As you can see, there isn’t much of a difference between the local migration process and the remote migrations – the only real difference is feeding the commands through SSH.

How long was it like this?

Well the code wasn’t like this for very long, about one release (which is embarassingly about 1 month long for me), and served me well while I was using it which is why I wanted to share.

While having the app itself handle database migration is probably a controversial issue, at the very least your app should be able to check that the database is at the version it expects, and make an smart decision as to what to do (run in some sort of reduced capability mode, or error, etc). This code was removed after implementing both utility driven (ex. $ app RunDBMigrations is a utility I can run from the command line now) and runtime checking/migrating was added to the code base.
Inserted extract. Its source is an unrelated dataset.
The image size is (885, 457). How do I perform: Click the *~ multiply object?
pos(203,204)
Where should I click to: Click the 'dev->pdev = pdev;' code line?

The haskell code that makes the migrations happen at runtime (or when the RunDBMigrations task is run) is pretty similar:

-- ... lots of code ...
getMigrationSQL :: BackendConfig -> BackendVersion -> IO DT.Text
getMigrationSQL cfg = fmap DT.pack . readFile . (dbMigrationsPath cfg</>) . (++".sql") . show

doMigration_ :: BackendConfig -> S.Connection -> BackendVersion -> IO ()
doMigration_ cfg c version = getMigrationSQL cfg version
                             >>= Database.SQLite3.exec (S.connectionHandle c)

getBackendVersion_ :: S.Connection -> IO BackendVersion
getBackendVersion_ c = S.query_ c DBQ.getDBVersion
                       >>= \r -> return $ extractCount r

-- ... different helper functions ...

instance Backend SqliteBackend where

-- ... other typeclass method implementations ...

getCurrentVersion :: b -> IO BackendVersion
getCurrentVersion = maybe (error "Failed to get version, database disconnected") getBackendVersion_ . backendConn

migrateToVersion :: BackendVersion -> b -> IO (Maybe b)
migrateToVersion target b = maybe (return Nothing) handle (backendConn b)
    where
      cfg = backendCfg b
      logMigrationAttempt v = logMsg b INFO ("Attempting migration to DB version [" ++ show v ++ "]...")
      handle c = getCurrentVersion b
                 >>= \v -> logMsg b INFO ("DB Currently at version [" ++ show v ++ "], migrating to version [" ++ show target ++ "]")
                 >> forM_ [v+1..target] (\nextVersion -> logMigrationAttempt nextVersion >> doMigration_ cfg c nextVersion)
                 >> return (Just b)

-- ... lots more code ...

With that code, when the backend starts up it checks the database version and tried to migrate to a certain given version (passed in by config, loaded from various sources).